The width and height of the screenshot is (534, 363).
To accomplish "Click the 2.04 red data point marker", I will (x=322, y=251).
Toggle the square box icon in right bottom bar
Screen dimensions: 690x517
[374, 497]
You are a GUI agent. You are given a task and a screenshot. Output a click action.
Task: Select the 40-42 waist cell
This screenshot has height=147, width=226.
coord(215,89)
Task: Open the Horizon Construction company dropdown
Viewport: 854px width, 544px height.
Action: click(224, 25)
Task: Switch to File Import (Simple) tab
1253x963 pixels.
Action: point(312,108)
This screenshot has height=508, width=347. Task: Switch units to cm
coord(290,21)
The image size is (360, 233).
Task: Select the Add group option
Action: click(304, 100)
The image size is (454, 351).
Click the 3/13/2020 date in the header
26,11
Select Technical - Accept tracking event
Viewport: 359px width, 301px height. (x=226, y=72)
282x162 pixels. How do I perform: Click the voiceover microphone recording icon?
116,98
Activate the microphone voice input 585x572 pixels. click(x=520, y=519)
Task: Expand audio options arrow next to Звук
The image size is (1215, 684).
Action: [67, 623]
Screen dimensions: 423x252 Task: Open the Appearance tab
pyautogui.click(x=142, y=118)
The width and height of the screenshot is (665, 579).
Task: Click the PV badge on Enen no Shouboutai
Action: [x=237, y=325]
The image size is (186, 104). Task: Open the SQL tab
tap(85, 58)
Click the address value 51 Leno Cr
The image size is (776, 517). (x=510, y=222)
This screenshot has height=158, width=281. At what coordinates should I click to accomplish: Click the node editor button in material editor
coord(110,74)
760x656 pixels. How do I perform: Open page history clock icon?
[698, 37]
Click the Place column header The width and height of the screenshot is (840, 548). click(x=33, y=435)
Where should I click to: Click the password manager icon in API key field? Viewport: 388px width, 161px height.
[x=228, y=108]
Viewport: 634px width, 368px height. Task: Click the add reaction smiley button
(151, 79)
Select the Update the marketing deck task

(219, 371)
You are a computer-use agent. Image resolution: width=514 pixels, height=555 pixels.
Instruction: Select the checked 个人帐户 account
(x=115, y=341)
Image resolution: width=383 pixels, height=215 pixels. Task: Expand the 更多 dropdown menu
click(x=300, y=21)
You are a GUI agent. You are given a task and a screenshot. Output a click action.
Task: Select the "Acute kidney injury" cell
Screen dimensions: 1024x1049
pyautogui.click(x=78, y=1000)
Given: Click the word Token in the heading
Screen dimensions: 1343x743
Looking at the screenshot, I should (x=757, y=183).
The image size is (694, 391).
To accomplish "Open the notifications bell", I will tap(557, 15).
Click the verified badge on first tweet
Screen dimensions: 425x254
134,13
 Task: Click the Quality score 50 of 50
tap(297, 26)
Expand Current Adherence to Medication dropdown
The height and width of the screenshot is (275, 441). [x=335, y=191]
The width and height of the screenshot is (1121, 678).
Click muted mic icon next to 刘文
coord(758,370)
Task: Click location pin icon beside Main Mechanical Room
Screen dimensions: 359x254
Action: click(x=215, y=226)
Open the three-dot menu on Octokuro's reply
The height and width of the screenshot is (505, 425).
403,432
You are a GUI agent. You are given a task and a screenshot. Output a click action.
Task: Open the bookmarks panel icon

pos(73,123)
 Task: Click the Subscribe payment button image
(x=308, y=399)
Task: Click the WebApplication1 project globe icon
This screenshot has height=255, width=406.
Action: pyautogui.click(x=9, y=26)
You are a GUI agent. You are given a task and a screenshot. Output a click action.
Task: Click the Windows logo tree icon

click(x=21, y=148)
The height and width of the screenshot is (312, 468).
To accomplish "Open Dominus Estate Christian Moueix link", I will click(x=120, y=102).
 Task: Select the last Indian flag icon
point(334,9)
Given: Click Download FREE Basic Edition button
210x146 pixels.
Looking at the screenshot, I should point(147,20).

• • • •

Would you transcribe every entry exactly, leaving nothing out?

The width and height of the screenshot is (534, 363).
To accomplish "Click the 2.04 red data point marker", I will (x=322, y=251).
Toggle the square box icon in right bottom bar
Screen dimensions: 690x517
[374, 497]
You are a GUI agent. You are given a task and a screenshot. Output a click action.
Task: Select the 40-42 waist cell
This screenshot has height=147, width=226.
coord(215,89)
Task: Open the Horizon Construction company dropdown
Viewport: 854px width, 544px height.
Action: click(224, 25)
Task: Switch to File Import (Simple) tab
1253x963 pixels.
Action: point(312,108)
This screenshot has height=508, width=347. Task: Switch units to cm
coord(290,21)
The image size is (360, 233).
Task: Select the Add group option
Action: click(304, 100)
The image size is (454, 351).
Click the 3/13/2020 date in the header
26,11
Select Technical - Accept tracking event
Viewport: 359px width, 301px height. (x=226, y=72)
282x162 pixels. How do I perform: Click the voiceover microphone recording icon?
116,98
Activate the microphone voice input 585x572 pixels. click(x=520, y=519)
Task: Expand audio options arrow next to Звук
The image size is (1215, 684).
Action: [67, 623]
Screen dimensions: 423x252 Task: Open the Appearance tab
pyautogui.click(x=142, y=118)
The width and height of the screenshot is (665, 579).
Task: Click the PV badge on Enen no Shouboutai
Action: [x=237, y=325]
The image size is (186, 104). Task: Open the SQL tab
tap(85, 58)
Click the address value 51 Leno Cr
The image size is (776, 517). (x=510, y=222)
This screenshot has height=158, width=281. At what coordinates should I click to accomplish: Click the node editor button in material editor
coord(110,74)
760x656 pixels. How do I perform: Open page history clock icon?
[698, 37]
Click the Place column header The width and height of the screenshot is (840, 548). click(x=33, y=435)
Where should I click to: Click the password manager icon in API key field? Viewport: 388px width, 161px height.
[x=228, y=108]
Viewport: 634px width, 368px height. Task: Click the add reaction smiley button
(151, 79)
Select the Update the marketing deck task

(219, 371)
You are a computer-use agent. Image resolution: width=514 pixels, height=555 pixels.
Instruction: Select the checked 个人帐户 account
(x=115, y=341)
Image resolution: width=383 pixels, height=215 pixels. Task: Expand the 更多 dropdown menu
click(x=300, y=21)
You are a GUI agent. You are given a task and a screenshot. Output a click action.
Task: Select the "Acute kidney injury" cell
Screen dimensions: 1024x1049
pyautogui.click(x=78, y=1000)
Given: Click the word Token in the heading
Screen dimensions: 1343x743
Looking at the screenshot, I should (x=757, y=183).
The image size is (694, 391).
To accomplish "Open the notifications bell", I will tap(557, 15).
Click the verified badge on first tweet
Screen dimensions: 425x254
134,13
 Task: Click the Quality score 50 of 50
tap(297, 26)
Expand Current Adherence to Medication dropdown
The height and width of the screenshot is (275, 441). [x=335, y=191]
The width and height of the screenshot is (1121, 678).
Click muted mic icon next to 刘文
coord(758,370)
Task: Click location pin icon beside Main Mechanical Room
Screen dimensions: 359x254
Action: click(x=215, y=226)
Open the three-dot menu on Octokuro's reply
The height and width of the screenshot is (505, 425).
403,432
You are a GUI agent. You are given a task and a screenshot. Output a click action.
Task: Open the bookmarks panel icon

pos(73,123)
 Task: Click the Subscribe payment button image
(x=308, y=399)
Task: Click the WebApplication1 project globe icon
This screenshot has height=255, width=406.
Action: pyautogui.click(x=9, y=26)
You are a GUI agent. You are given a task and a screenshot. Output a click action.
Task: Click the Windows logo tree icon

click(x=21, y=148)
The height and width of the screenshot is (312, 468).
To accomplish "Open Dominus Estate Christian Moueix link", I will click(x=120, y=102).
 Task: Select the last Indian flag icon
point(334,9)
Given: Click Download FREE Basic Edition button
210x146 pixels.
Looking at the screenshot, I should point(147,20).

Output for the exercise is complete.